Ecossistema de inovação: impulso das LegalTechs
A inovação típica do direito 4.0 não ocorre somente dentro dos escritórios e departamentos jurídicos. Ela vem sendo impulsionada por uma geração de startups focadas em diversas práticas e tecnologias jurídicas. As LegalTechs ou LawTechs estão promovendo a transformação digital no direito em ritmo bastante acelerado.
Pode-se definir LawTech como uma startup com modelo de negócios escalável e inovador, que desenvolve produtos e serviços para o universo jurídico, criando e entregando produtos e serviços de base tecnológica com o intuito de melhorar o setor. Basicamente o termo se compõe da fusão entre duas palavras em inglês. Law, que significa "lei" ou "jurídico"; e tech, que representa "tecnologia". Em outros países o termo se firmou como LegalTech, mas o conceito é o mesmo.
Os focos de atuação das LawTech estão em soluções bastante específicas e de fundo tecnológico muito avançado. Consoante a essas premissas, o objetivo das LegalTechs consiste em identificar demandas, deficiências e dificuldades do tanto do universo jurídico quanto das esferas do judiciário. Ou seja, promover inovação.
As inovações incrementais e até disruptivas proporcionadas por essas inovações tecnológicas tem por objetivo proporcionar benefícios como a melhoria da produtividade através da automação, interoperabilidade de recursos através da integração de sistemas, democratização e transparência dos serviços jurídicos, redução de custos em diversas instâncias e desafogar o judiciário diminuindo o litígio com a melhoria dos processos operacionais do meio jurídico brasileiro.

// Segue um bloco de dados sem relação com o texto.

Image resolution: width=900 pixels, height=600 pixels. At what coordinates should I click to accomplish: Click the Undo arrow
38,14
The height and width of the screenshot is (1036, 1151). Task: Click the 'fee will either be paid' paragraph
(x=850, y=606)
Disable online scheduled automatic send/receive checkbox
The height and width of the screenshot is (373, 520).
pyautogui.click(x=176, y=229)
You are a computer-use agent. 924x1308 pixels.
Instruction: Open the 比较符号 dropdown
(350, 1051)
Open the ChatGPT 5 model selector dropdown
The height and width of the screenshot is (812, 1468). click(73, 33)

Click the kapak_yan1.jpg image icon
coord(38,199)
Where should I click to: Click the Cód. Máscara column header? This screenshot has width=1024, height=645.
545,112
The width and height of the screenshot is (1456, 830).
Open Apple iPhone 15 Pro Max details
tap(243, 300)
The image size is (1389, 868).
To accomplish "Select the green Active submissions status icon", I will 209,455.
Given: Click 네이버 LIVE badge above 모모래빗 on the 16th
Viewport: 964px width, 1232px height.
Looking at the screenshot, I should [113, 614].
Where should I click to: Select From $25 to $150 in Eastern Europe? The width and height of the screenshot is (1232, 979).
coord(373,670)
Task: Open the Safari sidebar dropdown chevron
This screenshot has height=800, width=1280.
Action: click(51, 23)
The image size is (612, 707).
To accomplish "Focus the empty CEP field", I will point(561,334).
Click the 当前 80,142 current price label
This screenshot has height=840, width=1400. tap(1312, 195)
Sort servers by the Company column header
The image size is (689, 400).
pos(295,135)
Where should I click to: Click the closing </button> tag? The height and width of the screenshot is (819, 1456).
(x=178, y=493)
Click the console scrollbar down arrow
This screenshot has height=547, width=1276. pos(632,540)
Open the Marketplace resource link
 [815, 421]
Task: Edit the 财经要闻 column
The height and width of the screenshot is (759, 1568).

Passar da teoria à prática é o principal desafio para implantar uma cultura de inovação nos escritórios jurídicos. Isso porque não existe uma fórmula mágica ou uma receita infalível que funcione para todos os casos. Cada banca tem suas particularidades e precisará de um roteiro personalizado e exclusivo. Os recursos e métodos listados acima são úteis e necessários, porém sua aplicação é totalmente individualizada. A profundidade dos métodos de inovação também dependerá do porte do escritório e da mentalidade digital de seus sócios.
A transformação digital pode e deve ser adotada por escritórios de todos os portes. Embora essa transformação possa ser aplicada tanto para pequenas como grandes, não quer dizer que aconteça da mesma forma. O desafio nos grandes escritórios é a burocracia que cria empecilhos à adoção de novos processos e métodos. Já entre os advogados autônomos e escritórios de pequeno porte, os sócios tendem a pensar que o desafio está na disponibilização de recursos financeiros, humanos e tecnológicos. Eles importam, mas o desafio maior é justamente mudar a cultura do escritório ou mesmo do advogado autônomo. Sem mudar a mentalidade, não adianta tentar iniciar algum projeto de inovação ou digitalização do escritório.
A fim de estimular os primeiros passos para a inovação em seu escritório de advocacia, proponho aqui um exercício simples: pensando no fluxo de atividades operacionais do seu negócio, liste três processos ou atividades que podem ser melhorados a fim de se tornarem mais rápidos e mais eficazes. Essa tarefa pode destravar o primeiro passo na sua jornada ao direito 4.0 com um escritório realmente inovador. Sucesso nessa jornada!